Hotter and drier summers are putting millions of British homes at risk of subsidence, the British Geological Survey warns.
Climate change is forcing the ground under homes across large areas of England to crack. The counties and cities most at risk include London, Essex, Kent, and Oxford.
According to the British Geological Survey (BGS), one million homes were at risk of subsidence in 1990 but by 2030 the number rises to 2.4m. If climate change continues at the same rate, 4 million homes, including 57 per cent of properties in London, will be at risk by 2070. in 2030 and 4m in 2070, The Guardian reports.
The boroughs most likely to have increased risk are Camden, Islington, Brent, Barnet, Harrow, Haringey, Waltham Forest, Wandsworth, Lambeth and Lewisham.
“Dry weather and high temperatures are going to be a major factor in the emergence of future shrink-swell subsidence. The longer drought you get, and the higher the temperature is, the more moisture that’s going to be driven off.

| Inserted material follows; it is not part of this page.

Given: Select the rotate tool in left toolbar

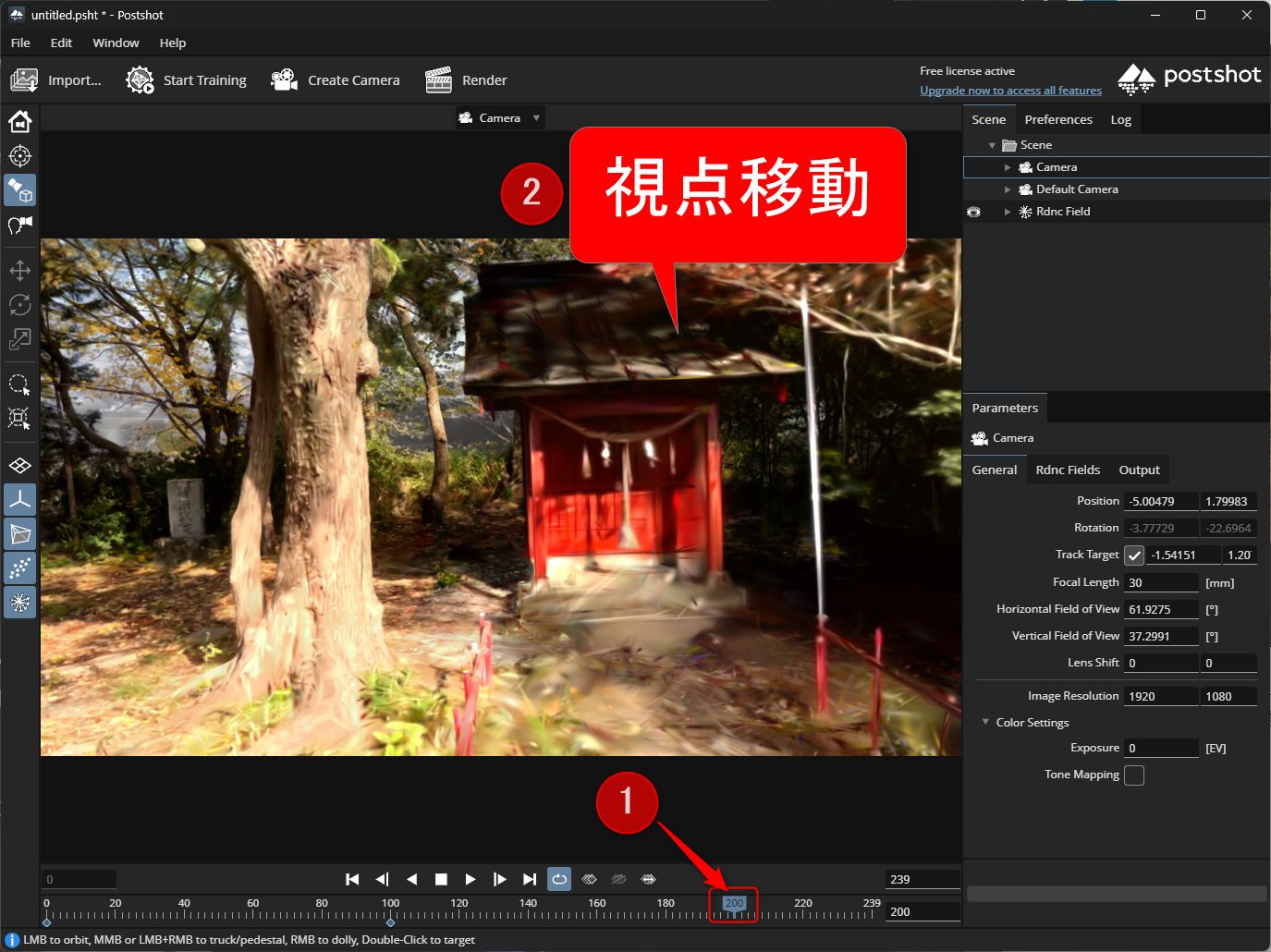Looking at the screenshot, I should point(20,305).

In the south-east, many of the clay formations are too young to have been changed into stronger mud rocks, leaving them vulnerable to absorb and lose moisture,” said Lee Jones, a geological engineer at BGS.
“It’s advisable for those living in an area showing an increased susceptibility under future climate conditions to seek specialist advice before starting any major building work,” he added.